Notre Dame did not have four-year starting offensive lineman Jarrett Patterson to open the season at Ohio State. Sophomore running back Audric Estimé had never been the lead back for a Saturday afternoon, and he wouldn’t be in that role for another couple weeks. And the Irish special teams had not become a game-wrecking unit just yet in that 21-10 loss.
Patterson has started every game since then, every bit the leader expected as a two-time captain. Estimé has rebounded from a game-costing fumble to Stanford by taking 57 carries for an average of 6.1 yards per rush the last four weeks. And Notre Dame’s punt block unit has gotten to seven boots this year, the rare big-play that almost feels usual by now.
But those signs of progress have not come against an opponent as talented as the Buckeyes. No. 6 USC (10-1) may yet be a few steps behind Ohio State, but it is cut from the same cloth: An explosive aerial offense supplementing a defense in transition. So as No. 15 Notre Dame (8-3) returns to a likely similar gameplan, the Trojans (7:30 ET; ABC) will be the measuring stick of how far the Irish have come.
“We have to continue to prepare, prepare, prepare, and that is what is the answer to the test,” head coach Marcus Freeman said Monday. “I don’t know any other way. It isn’t to come up with trick plays. It isn’t trying to confuse them.
“It’s prepare and continue to get better at the things we do really, really well.”
Run the ball. That’s what Notre Dame does really, really well. And here is the twist this weekend: USC is worse at defending the run than anyone else in the country.
Remember when the Irish found an early lead against Syracuse and then completely and successfully abandoned the pass in the second half in order to just wear down the Orange front? USC is worse against the run than Syracuse.
Teams do not expose that Trojans’ weakness as often because USC’s offense creates a worrisome lead, usually spurred by its defense forcing a couple turnovers. But on a per-rush grade, the Trojans’ rush defense can be considered the worst in the country.

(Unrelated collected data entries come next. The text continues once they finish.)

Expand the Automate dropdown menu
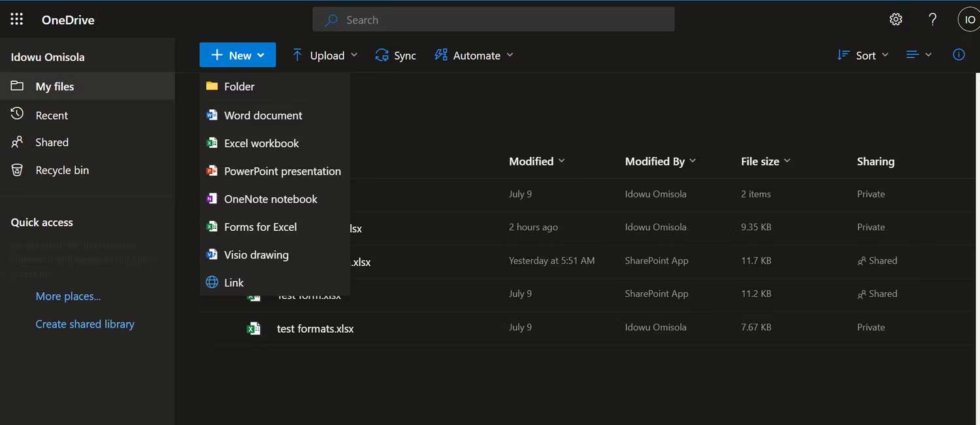980x425 pixels. 474,56
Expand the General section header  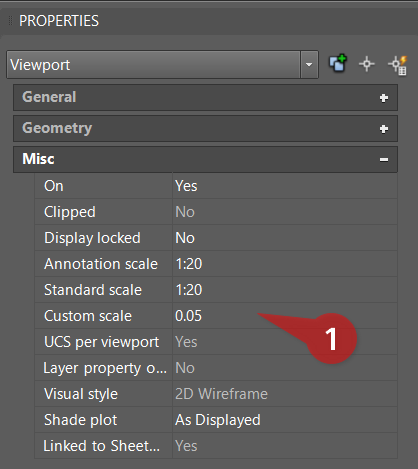[205, 97]
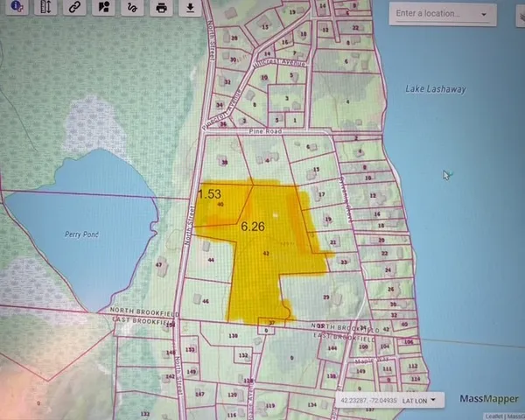Click the download data icon
Image resolution: width=525 pixels, height=420 pixels.
coord(190,8)
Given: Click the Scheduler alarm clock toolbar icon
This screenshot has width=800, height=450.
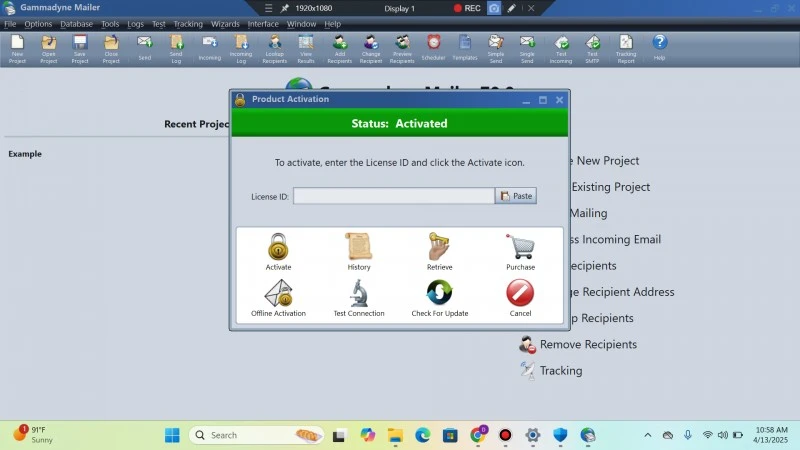Looking at the screenshot, I should (x=433, y=46).
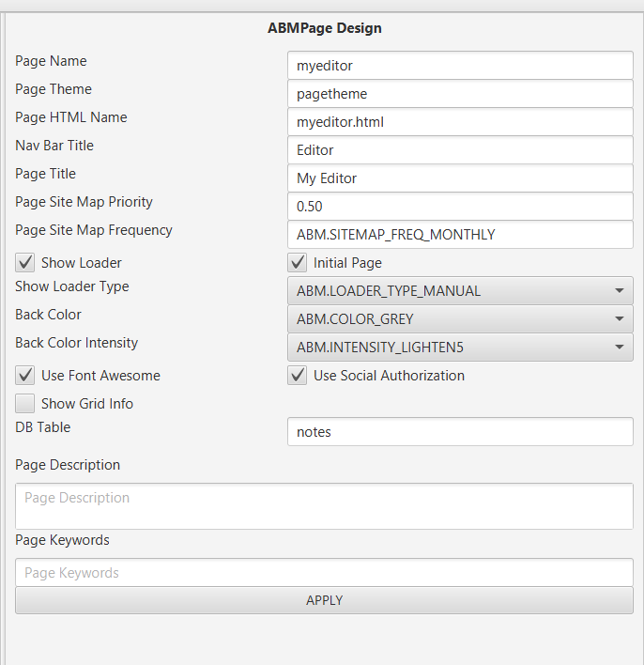Click into the Nav Bar Title field
644x665 pixels.
460,150
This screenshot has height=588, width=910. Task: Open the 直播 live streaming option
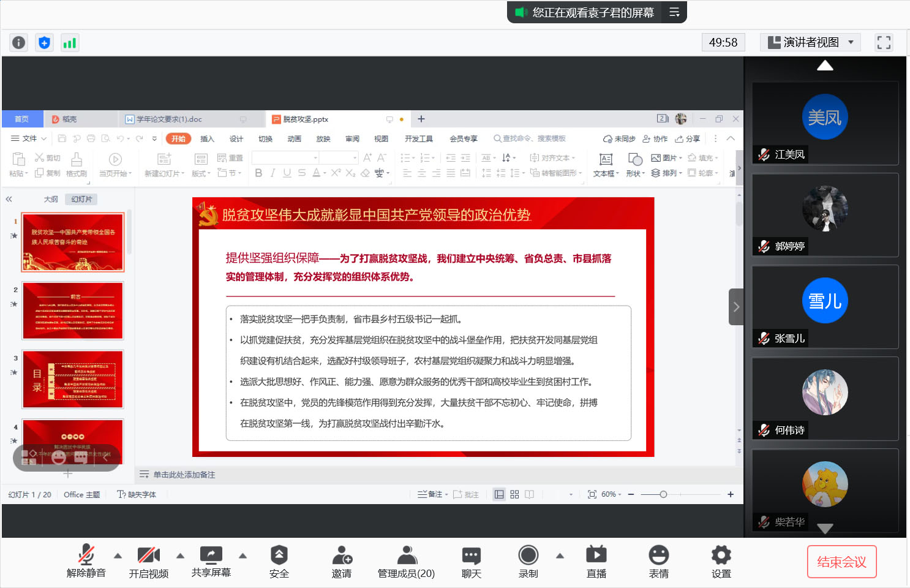click(x=596, y=561)
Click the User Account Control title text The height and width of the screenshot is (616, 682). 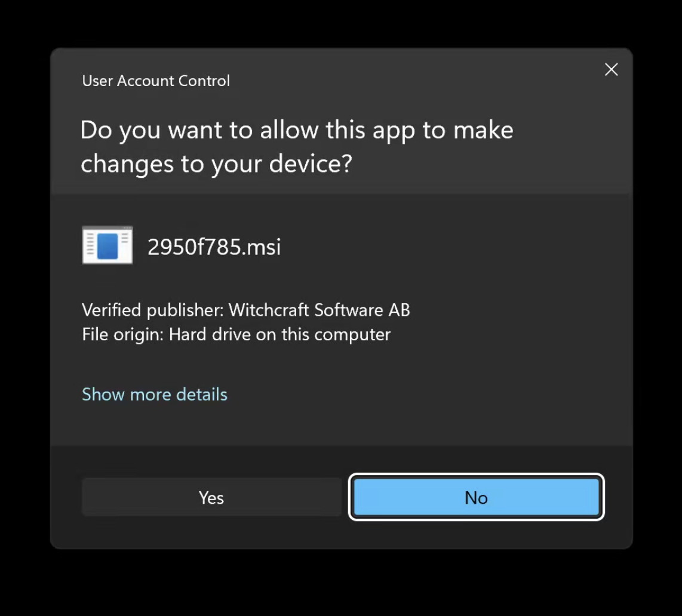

“Expected points added” is not a complex version of analytics: When factoring in down, distance, time and score, a team has an expected points total on a possession. Every play changes that total. When teams rush against USC, they add 0.294 points to their expected points total on each snap, on average.
That is last in the country. At 0.134 expected points added per rush against, Syracuse ranks No. 116.
More traditional numbers show the same problem while lessening the Trojans deficit because of their scoreboard-testing offense.
USC: 147.2 rushing yards against per game, No. 67 in the country.
Syracuse: 155.6 rushing yards against per game, No. 77 in the country.
USC: 4.57 yards per rush against, No. 102 in the country.
Syracuse: 3.94 yards per rush against, No. 57 in the country.
Notre Dame’s ground-and-pound approach starred in the second half against the Orange, to the extent that the Irish attempted just five passes after halftime, completing one for 11 yards. And yet, Notre Dame grew its lead. That was an extreme approach, albeit a successful one.
It was less successful in Columbus, the Irish throwing eight passes after halftime, completing just two for 49 yards. That day’s failure sparked some outward existential crisis, but Notre Dame never wavered from this offensive identity.
“The growth in our offense, the growth in me as a head coach from the first game of the year has been tremendous,” Freeman said. “I’m not trying to say that’s a compliment. I’ve grown a lot from that moment, but it’s a compliment to our offense, not for me.
“I think back to that game and all I wanted to do was run the ball and huddle, run the ball and huddle, run the ball and huddle. And we had some success doing it. We didn’t run the ball that game and early in the year as we’re doing now.”
Freeman went on to insist a well-rounded offense will be crucial Saturday, but the reality is less complicated: If Notre Dame’s rushing development is as strong as it has seemed of late, then the Irish should notch a road win against a top-10 team.
That would mean Notre Dame’s plodding offense can match the Trojans’ high-flying one by leaning on Estimé, Logan Diggs and Chris Tyree. They would, in effect, reduce USC’s chances at scoring. Syracuse head coach Dino Babers compared Notre Dame to a triple-option offense in that respect.
It would be a proof of concept Freeman and offensive coordinator Tommy Rees can build on this offseason. One season’s development elevating the Irish from false hope at Ohio State to Playoff spoiler against their biggest rival.
What is your favorite moment from the Notre Dame vs. USC rivalry? #GoIrish
— Notre Dame on NBC (@NDonNBC) November 25, 2022
“There’s a different feeling about this one, and I can feel it amongst our program and our players,” Freeman said. “I knew it last year, but this year being at the end of the year at USC, you can really feel it.”
It might be a different feeling, but it should be the same — but better — Irish offense as seen on Labor Day weekend.